The Elephant off my Back
This doesn't have anything to do with my back pain, but instead my identity in general.Last night was both a relief and a reality check.
Over the last few months, a bunch of us (elders, youth coaches) have been praying through my role at Grace. Should I stay in student ministry AND do adult life groups and teach some on Sunday? Could I do that? What is God doing here? Where is He leading?
And so I did what most guys in my position would do - blow it off and let everyone else figure it out first. Then I had lunch with one the elders. Our meeting was to be secret. I inwardly grinned because I loved good gossip!!
Then he said this to me -
"I was wondering if you could explain something to me. A group of your peers AND your leaders have challenged you to pray through this. They see God doing something in the church and in you. You are having an itching to teach more. You reproduce leaders around you like crazy. You eat, drink, and sleep spiritual formation in a small group setting. Your best friends are seeing this in you.The grinning stopped. I started arguing and defending myself. But the more I talked, the more I realized my friend had just stripped my heart naked. I do love student ministry.

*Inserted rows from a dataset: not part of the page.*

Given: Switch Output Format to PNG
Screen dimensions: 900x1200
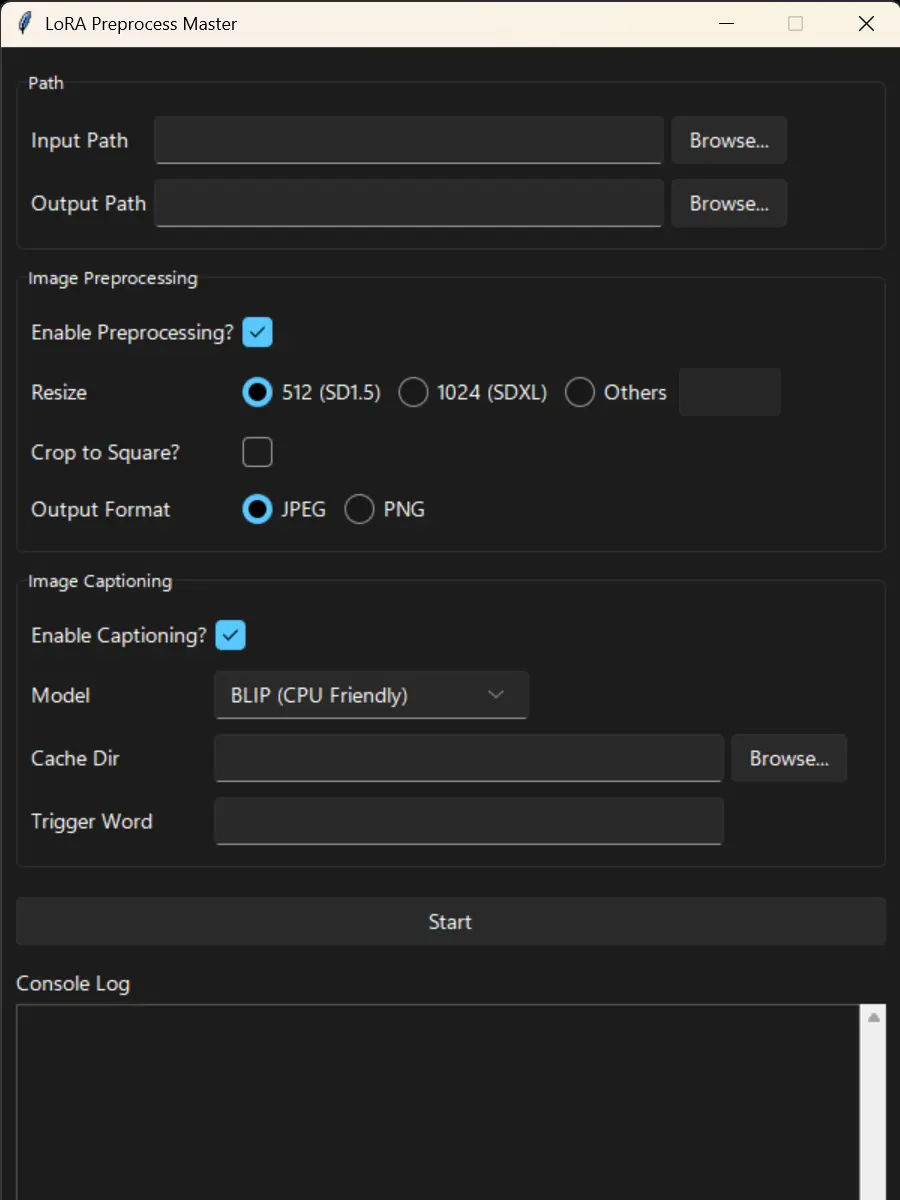Looking at the screenshot, I should tap(359, 509).
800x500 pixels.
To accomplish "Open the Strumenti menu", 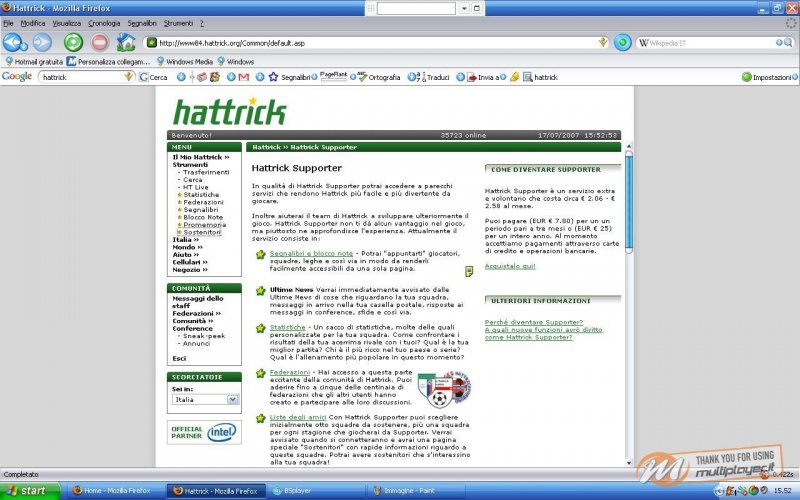I will (x=180, y=22).
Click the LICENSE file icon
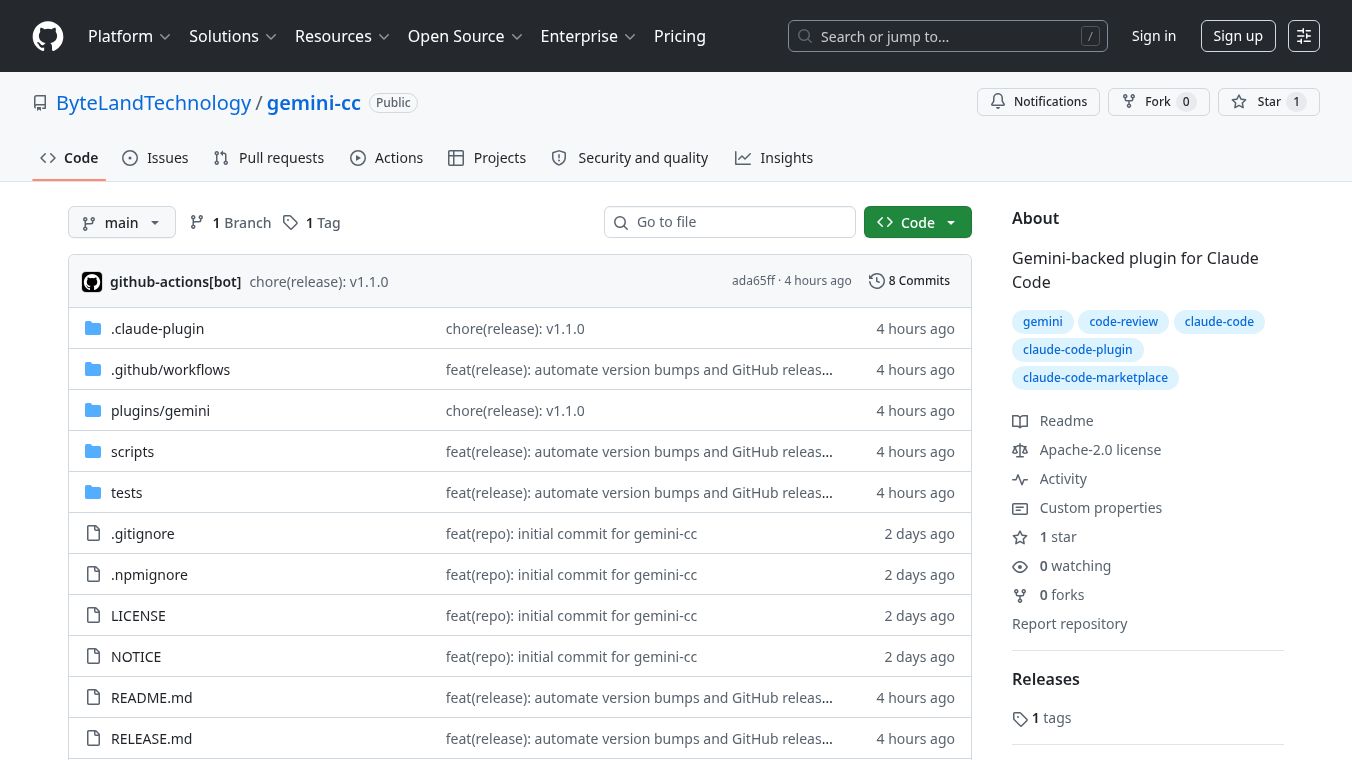The image size is (1352, 760). (x=93, y=616)
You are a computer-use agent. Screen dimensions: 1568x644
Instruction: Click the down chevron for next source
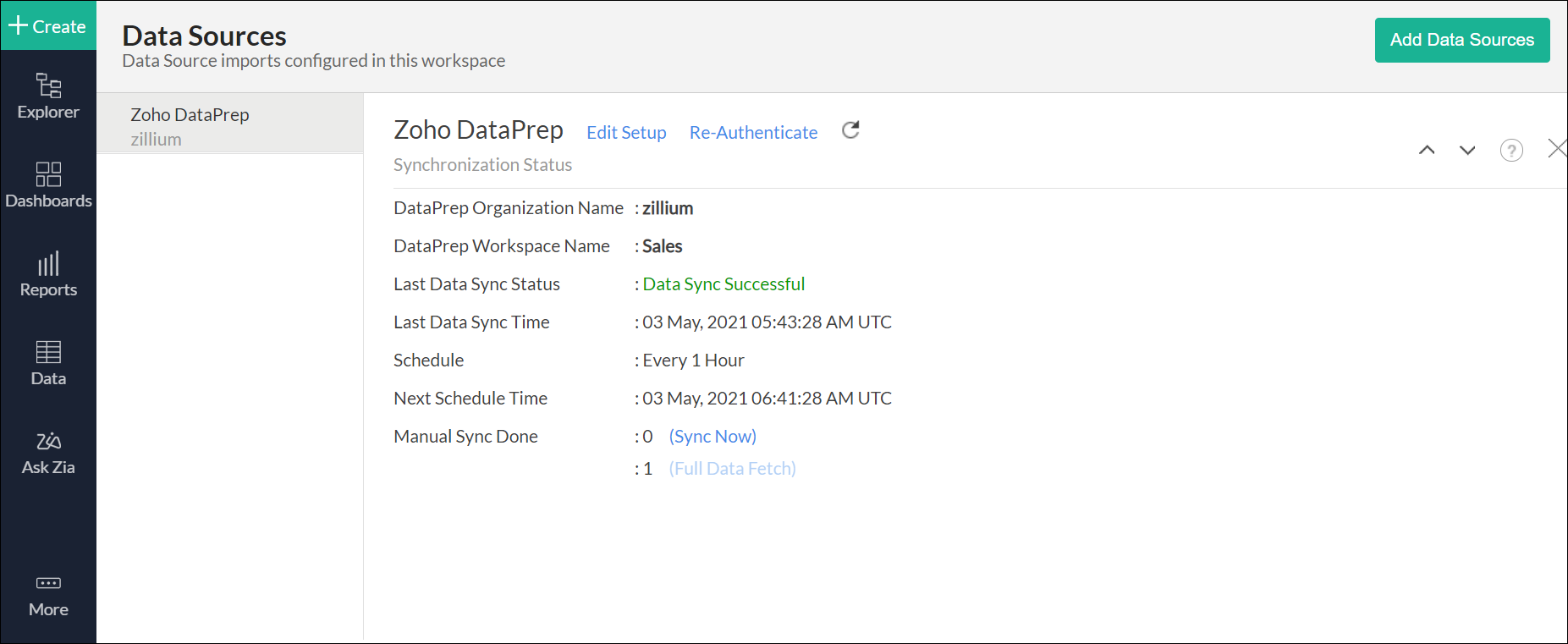(x=1467, y=151)
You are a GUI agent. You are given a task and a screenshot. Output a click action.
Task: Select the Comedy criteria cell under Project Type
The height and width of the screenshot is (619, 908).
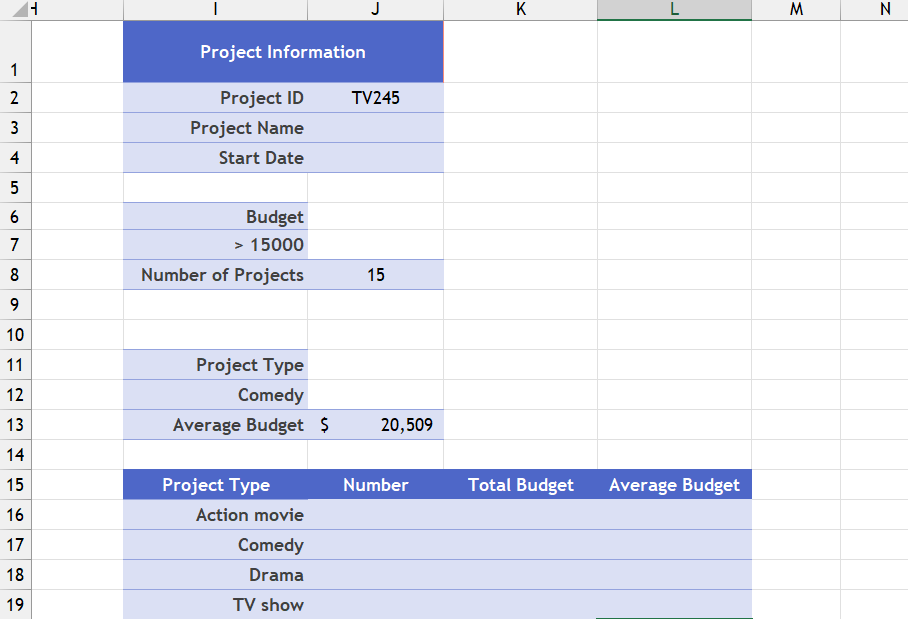pyautogui.click(x=215, y=394)

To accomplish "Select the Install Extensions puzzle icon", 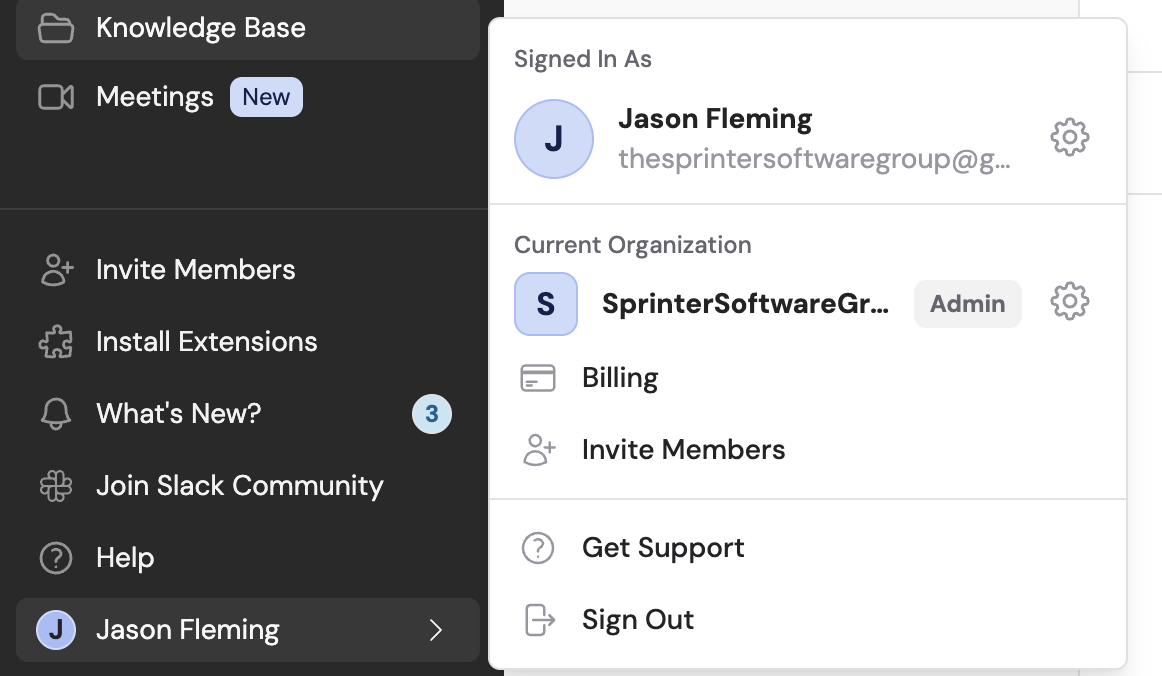I will point(56,341).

And yet - you don't seem to really want it nor do you seem to be wrestling with it. All of that might be fine and good and part of the process but I am starting to question if you love student ministry more than Jesus."
But I really hadn't wrestled with it. So the last couple of months - we've done that.
And I think God won. he hehe..
I'll release student ministry into the capable of hands of Steve and Harry, to focus on adult Life Groups and teaching at Grace.
As we walked through the details with parents and students last night, the reality of it hit. I'm convinced that the move is exactly what God is telling us to do - so I don't have second thoughts on that...
But I still think there is no higher calling in or out of the church than student ministry.
It's the hardest, most rewarding job in the world. It's cross-cultural missions on hormonal steriods. It's the only place where the shots come from both sides - students and parents. It's thankless most of the time. The pay - if any - is horrific most of the time. It's time intensive and 'measured sucess' frustrating.
It's the time of life where there is more hope than jadedness, where dreams aren't completely sniffed out, where major life-changing decisions are made. The pace is ridiculous and fun. The laughter and the tears are both intense enough to rip you at the seams. It's where goofiness is rewarded with trust and vulnerability.
And yes - I do think student ministry in America needs a huge overhaul and rethinking but it is the frontline of a larger spiritual battle. It is needed more now than ever. And those called to it need to be deeper, gentler, more vulnerable, and more loving than ever.
And once it gets in you, it never leaves. And it won't really leave me either. I'm just going to get paid to do something else.